Significante cijfers gebruiken bij optellen en aftrekken

U kunt onnauwkeurige getallen niet nauwkeuriger maken door ze te combineren met reeds bestaande. Daarom bestaan ​​er regels voor wiskundige bewerkingen met getallen van verschillende precisie, en deze regels zijn gebaseerd op significante cijfers. De regel voor optellen en aftrekken is echter niet dezelfde als voor vermenigvuldigen en delen. Ook is de regel voor optellen en aftrekken soms gemakkelijker te begrijpen in termen van decimalen.

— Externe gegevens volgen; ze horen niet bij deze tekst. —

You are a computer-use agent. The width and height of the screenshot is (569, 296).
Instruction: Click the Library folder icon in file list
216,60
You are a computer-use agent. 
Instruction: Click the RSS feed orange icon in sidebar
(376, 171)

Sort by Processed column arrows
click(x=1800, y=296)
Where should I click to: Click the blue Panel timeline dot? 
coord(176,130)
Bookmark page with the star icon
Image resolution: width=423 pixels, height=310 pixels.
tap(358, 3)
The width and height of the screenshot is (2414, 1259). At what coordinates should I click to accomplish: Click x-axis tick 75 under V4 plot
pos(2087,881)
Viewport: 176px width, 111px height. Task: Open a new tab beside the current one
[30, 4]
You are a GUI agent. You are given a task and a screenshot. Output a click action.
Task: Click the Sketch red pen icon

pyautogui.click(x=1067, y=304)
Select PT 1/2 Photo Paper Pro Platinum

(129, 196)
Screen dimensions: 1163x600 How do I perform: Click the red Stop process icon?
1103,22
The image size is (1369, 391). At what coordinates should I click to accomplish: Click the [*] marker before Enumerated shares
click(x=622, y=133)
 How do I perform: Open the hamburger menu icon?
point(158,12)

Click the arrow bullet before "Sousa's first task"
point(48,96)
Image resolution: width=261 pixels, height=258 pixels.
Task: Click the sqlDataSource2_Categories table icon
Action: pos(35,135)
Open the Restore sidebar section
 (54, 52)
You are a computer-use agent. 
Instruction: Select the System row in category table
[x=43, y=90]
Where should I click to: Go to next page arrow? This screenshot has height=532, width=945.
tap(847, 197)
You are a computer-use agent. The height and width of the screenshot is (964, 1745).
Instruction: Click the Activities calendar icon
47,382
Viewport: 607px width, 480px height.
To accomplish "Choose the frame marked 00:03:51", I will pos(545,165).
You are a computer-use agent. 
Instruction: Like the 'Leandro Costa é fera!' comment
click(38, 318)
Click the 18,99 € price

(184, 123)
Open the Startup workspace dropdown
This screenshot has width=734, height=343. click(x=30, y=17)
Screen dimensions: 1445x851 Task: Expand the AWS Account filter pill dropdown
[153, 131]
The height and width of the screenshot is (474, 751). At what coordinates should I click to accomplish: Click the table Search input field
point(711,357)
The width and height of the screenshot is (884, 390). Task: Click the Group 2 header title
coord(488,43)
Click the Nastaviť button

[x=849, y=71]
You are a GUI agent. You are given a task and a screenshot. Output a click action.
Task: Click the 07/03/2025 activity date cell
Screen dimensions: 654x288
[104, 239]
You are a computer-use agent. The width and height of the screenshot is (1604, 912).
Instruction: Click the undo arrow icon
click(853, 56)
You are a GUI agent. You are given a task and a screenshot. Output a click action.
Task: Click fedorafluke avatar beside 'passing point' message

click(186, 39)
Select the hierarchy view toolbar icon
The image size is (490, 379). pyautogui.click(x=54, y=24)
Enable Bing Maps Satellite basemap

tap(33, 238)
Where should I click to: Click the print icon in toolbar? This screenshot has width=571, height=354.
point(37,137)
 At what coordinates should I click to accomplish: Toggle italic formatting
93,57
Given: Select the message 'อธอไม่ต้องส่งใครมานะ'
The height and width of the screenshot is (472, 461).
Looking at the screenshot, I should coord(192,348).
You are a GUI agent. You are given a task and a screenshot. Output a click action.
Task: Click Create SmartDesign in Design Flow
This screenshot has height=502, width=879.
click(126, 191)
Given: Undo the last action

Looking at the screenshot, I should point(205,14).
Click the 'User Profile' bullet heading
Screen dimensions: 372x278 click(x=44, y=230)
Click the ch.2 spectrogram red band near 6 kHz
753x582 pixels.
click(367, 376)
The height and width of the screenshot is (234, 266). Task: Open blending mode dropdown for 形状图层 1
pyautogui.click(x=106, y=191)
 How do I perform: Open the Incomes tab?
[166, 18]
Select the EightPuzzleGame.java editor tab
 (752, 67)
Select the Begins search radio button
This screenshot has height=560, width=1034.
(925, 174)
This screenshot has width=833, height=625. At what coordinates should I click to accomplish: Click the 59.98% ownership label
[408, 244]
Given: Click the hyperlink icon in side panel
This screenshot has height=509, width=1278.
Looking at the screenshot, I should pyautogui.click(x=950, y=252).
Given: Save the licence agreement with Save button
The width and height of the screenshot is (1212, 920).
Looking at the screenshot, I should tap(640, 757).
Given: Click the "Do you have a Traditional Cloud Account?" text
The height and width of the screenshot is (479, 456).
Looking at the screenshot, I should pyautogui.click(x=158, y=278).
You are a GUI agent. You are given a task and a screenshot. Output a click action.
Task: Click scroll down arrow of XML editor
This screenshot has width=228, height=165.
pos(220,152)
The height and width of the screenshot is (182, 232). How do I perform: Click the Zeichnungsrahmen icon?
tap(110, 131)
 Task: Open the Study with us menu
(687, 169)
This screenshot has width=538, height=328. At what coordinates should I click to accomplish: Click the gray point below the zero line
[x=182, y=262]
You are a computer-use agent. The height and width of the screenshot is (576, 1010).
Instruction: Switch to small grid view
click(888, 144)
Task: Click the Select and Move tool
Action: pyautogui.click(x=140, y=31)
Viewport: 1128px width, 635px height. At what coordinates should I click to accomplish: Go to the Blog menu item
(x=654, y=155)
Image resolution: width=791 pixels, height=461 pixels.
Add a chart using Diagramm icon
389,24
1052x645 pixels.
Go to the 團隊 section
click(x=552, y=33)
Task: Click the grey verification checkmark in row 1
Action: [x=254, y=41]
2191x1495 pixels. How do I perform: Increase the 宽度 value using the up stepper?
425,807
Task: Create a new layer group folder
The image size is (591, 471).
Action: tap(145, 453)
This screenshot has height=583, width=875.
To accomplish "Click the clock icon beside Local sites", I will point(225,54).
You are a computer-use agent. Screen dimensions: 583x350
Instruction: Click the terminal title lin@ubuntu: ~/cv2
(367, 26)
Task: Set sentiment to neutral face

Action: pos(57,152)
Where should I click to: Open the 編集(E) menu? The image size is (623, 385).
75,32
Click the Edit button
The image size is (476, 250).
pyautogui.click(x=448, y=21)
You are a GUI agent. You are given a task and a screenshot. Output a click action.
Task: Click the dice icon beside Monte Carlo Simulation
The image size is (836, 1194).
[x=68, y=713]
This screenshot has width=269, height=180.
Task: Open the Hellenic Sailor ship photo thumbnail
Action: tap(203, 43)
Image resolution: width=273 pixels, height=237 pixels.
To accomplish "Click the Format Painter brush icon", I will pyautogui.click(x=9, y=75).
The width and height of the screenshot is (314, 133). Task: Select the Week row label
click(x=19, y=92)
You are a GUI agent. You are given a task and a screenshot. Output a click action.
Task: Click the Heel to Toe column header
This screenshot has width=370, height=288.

Stel je hebt twee schalen. De ene leest in stappen van 0,1 g en de andere in stappen van 0,001 g. Als je 2,3 g zout meet op de eerste schaal en dit combineert met 0,011 gram zout gewogen op de tweede schaal, wat is dan de gecombineerde massa? Nou, het hangt af van op welke schaal je het weegt. Op de eerste schaal komt het nog steeds uit op 2,3 g, maar op de tweede kan het 2.311 of 2.298 of 2.342 zijn. Als alles wat je weet de twee oorspronkelijke massa's zijn, dan kun je slechts uitgaan van een nauwkeurigheid van 0,1 g. Dus de precisie van het eindresultaat wordt bepaald door het minste aantal decimalen in de twee getallen, en je rondt af op dat aantal decimalen. In dit geval 2,3 + 0,011 → 2,3. Andere voorbeelden: 100.19 + 1 → 101, 100.49 + 1 → 101, 100.51 + 1 → 102 en 0.034 + 0.0154 → 0.050. De volgnul is omdat we de precisie tot op drie decimalen nauwkeurig handhaven. Echter 0,0340 + 0,0154 → 0,0494. We behouden vier decimalen omdat de 0 na de vier in -.0340 significant is.